La virulence des députés « nidaiistes »

Ce qui l’est moins c’est que les députés de Nidaa Tounés, le parti qui a proposé sa candidature au poste de chef de gouvernement,  ont  été les plus virulents à son égard. Tous ou presque se sont évertués à l’attaquer de façon frontale. Ils ne lui ont trouvé aucune vertu. A les écouter il n’a rien fait de bon. Son bilan est catastrophique quand ce n’est pas le pays qui va à la catastrophe. D’aucuns lui ont même reproché de vouloir faire renaitre les instincts régionalistes et tribalistes au sujet de son évocation de la militarisation de la région de Gafsa pour régler les problèmes de la production des phosphates.

Quand des députés de l’opposition parlent  de crise des valeurs sinon de crise politique pour qualifier le paradoxe de cette séance, les représentants d’Ennahdha n’ont pas manqué de trouver ce débat superflu en expliquant qu’ils sont dans une situation inconfortable car malgré toute la considération qu’ils vouent à Habib Essid  ils vont finir par lui retirer la confiance. Comme ils auraient aimé qu’il leur évite ce supplice.

Quand le verdict tombe et que comme attendu la confiance est retirée au gouvernement Habib Essid à la majorité absolue ( +9) , il y a comme un soulagement dans tous les rangs. Voilà une formalité de fait. D’ailleurs avant même que le président de l’ARP Mohamed Ennaceur ne lève la séance, les députés quittent la salle  comme pour oublier vite ce qu’ils viennent de vivre.

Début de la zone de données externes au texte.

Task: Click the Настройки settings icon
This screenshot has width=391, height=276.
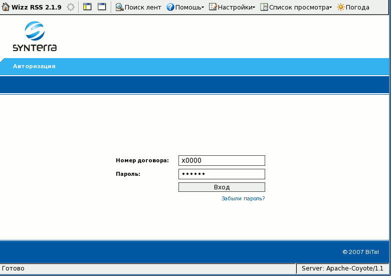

Habib Essid a-t-il eu raison de demander la convocation de cette réunion surréaliste. Ne voulant pas démissionner de son propre gré car il jugeait cela comme une désertion, a-t-il pour autant l’honneur sauf quand certains l’ont abaissé sinon humilié. Ils lui ont certes réservé une ovation à la fin de ce calvaire pour lui et pour eux, mais c’était peut-être une façon de se racheter pour ce qu’ils lui ont fait endurer.

Le président de la république maitre du jeu

Mais si  c’est pour voir tout juste trois députés lui trouver du mérite, c’est trop cher payer. Il aurait mieux valu pour lui d’annoncer dès la fin de son discours introductif qu’il démissionnait comme le bruit en a couru le matin. Surtout que le verdict ne faisait pas de doute. Il se serait épargné et aurait épargné  au peuple de voir le spectacle désolant d’un chef de gouvernement malmené et trainé dans la boue. Car c’est cela qui finira par s’imposer à la fin.

Désormais le président de la république devient le maitre du jeu. Dès ce dimanche  il va commencer ses consultations pour choisir la personnalité la plus apte à former le gouvernement d’union nationale. C’est  lui qui va être satisfait. Son initiative peut aller à son terme. Mais ce nouveau gouvernement va être attendu au tournant. Il va entrer en fonction dans les pires auspices. Non seulement il va hériter d’une situation  très difficile, mais les attentes seront telles qu’il  lui sera impossible de les  satisfaire.